As shown in Table 1 below, except that the content of each component was adjusted, the specimens were prepared in the same manner as in Examples 1 to 4, and physical properties thereof were measured. All the measurement results are shown in Table 1.

The results of Table 1 show that when pentaerythritol diphosphonate is used in combination with a phosphorus compound, flame retardancy and weather resistance are superior at a thickness of 1/10 "than when pentaerythritol diphosphonate or an aromatic phosphate ester compound is applied alone. Can be.
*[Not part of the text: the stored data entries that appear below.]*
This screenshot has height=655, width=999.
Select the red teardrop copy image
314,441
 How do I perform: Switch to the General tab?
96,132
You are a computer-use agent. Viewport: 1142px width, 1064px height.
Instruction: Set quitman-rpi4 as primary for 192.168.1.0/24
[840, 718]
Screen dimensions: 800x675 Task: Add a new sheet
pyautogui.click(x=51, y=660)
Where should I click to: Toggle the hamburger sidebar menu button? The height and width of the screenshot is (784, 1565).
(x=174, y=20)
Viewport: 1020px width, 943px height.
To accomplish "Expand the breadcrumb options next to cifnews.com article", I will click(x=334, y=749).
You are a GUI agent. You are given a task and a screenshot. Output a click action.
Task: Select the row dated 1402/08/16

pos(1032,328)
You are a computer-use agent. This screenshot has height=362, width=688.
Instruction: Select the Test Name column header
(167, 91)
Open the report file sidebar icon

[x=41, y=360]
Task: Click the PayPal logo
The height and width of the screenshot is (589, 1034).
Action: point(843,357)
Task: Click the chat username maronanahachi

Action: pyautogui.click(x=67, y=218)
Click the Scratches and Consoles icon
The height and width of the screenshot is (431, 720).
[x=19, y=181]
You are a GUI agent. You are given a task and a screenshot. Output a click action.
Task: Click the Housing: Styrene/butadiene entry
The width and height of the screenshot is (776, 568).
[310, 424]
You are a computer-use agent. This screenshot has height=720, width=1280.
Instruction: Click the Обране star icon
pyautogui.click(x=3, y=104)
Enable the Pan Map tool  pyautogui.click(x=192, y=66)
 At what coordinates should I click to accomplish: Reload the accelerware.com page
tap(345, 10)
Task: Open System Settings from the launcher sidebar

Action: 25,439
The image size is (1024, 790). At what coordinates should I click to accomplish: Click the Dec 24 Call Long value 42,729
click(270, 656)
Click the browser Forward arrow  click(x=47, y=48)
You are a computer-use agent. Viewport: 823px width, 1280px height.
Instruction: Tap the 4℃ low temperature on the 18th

The present invention is stable against fire, uses environmentally friendly compounds as flame retardants without the use of halogen-based flame retardants that cause environmental pollution during the processing and combustion of resins, and reduces the amount of polyphenylene ether added. The invention has the effect of providing an environmentally friendly thermoplastic flame retardant styrene resin composition having excellent moldability.

Simple modifications and variations of the present invention can be readily used by those skilled in the art, and all such variations or modifications can be considered to be included within the scope of the present invention.

Claims (11)

To 100 parts by weight of the base resin (A) + (B) consisting of 80 to 95 parts by weight of (A) styrene resin and 5 to 20 parts by weight of (B) polyphenylene ether resin, (C) 1 to 25 parts by weight of pentaerythritol diphosphonate of the formula (1); And [Formula 1]

(R ₁ is a C ₄ -C ₁₂ alkyl group, aryl group, alkyl substituted aryl group, or aralkyl group) (D) 1 to 25 parts by weight of an organophosphorus compound; Wherein the organophosphorus compound (D) comprises (D1) an alkyl phosphinic acid metal salt compound of Formula 2, (D2) an aromatic phosphate ester compound of Formula 3, and (D3) a force of Formula 4 or Formula 5 Non-halogen flame retardant styrene resin composition, characterized in that at least one selected from the group consisting of pazen compounds: [Formula 2]

(Wherein R is a C ₁ -C ₆ alkyl group, a cyclic alkyl group or a C ₆ -C ₁₀ aryl group, M is a metal of Al, Zn, Ca, n is an integer of 2 or 3) [Formula 3]

(In the above formula, R ₃ , R ₄ , and R ₅ are independently of each other hydrogen or an alkyl group of C ₁ -C ₄ , X is an aryl group of C ₆ -C ₂₀ or C ₆ -C ₂₀ aryl substituted with an alkyl group. Group derived from resorcinol, hydroquinol, bisphenol-A, n ranges from 0 to 4) [Formula 4]

[Formula 5]

(R ₁ , R ₂ , and R ₃ of Formulas 4 and 5 may be optionally selected from C ₁ -C ₁₅ alkyl, aryl, alkyl substituted aryl, aralkyl, alkoxy, aryloxy, amino or hydroxy groups. Substituents, k is an integer from 0 to 10). The non-halogen flame retardant styrene resin composition according to claim 1, wherein the styrene resin (A) is a rubber modified styrene resin. The non-halogen flame retardant styrene resin composition according to claim 1, wherein the polyphenylene ether resin (B) is poly (2,6-dimethyl, 1,4-phenylene) ether. delete delete delete delete delete The non-halogen-based system according to claim 1, wherein the resin composition further comprises a plasticizer, a heat stabilizer, an antidrip agent, an antioxidant, a compatibilizer, a light stabilizer, a pigment, a dye, and an inorganic filler alone or a mixture thereof. Flame retardant styrene resin composition. The pellet which extruded the composition of any one of Claims 1-3. An exterior material of an electrical and electronic product molded from the composition of any one of claims 1 to 3 and 9.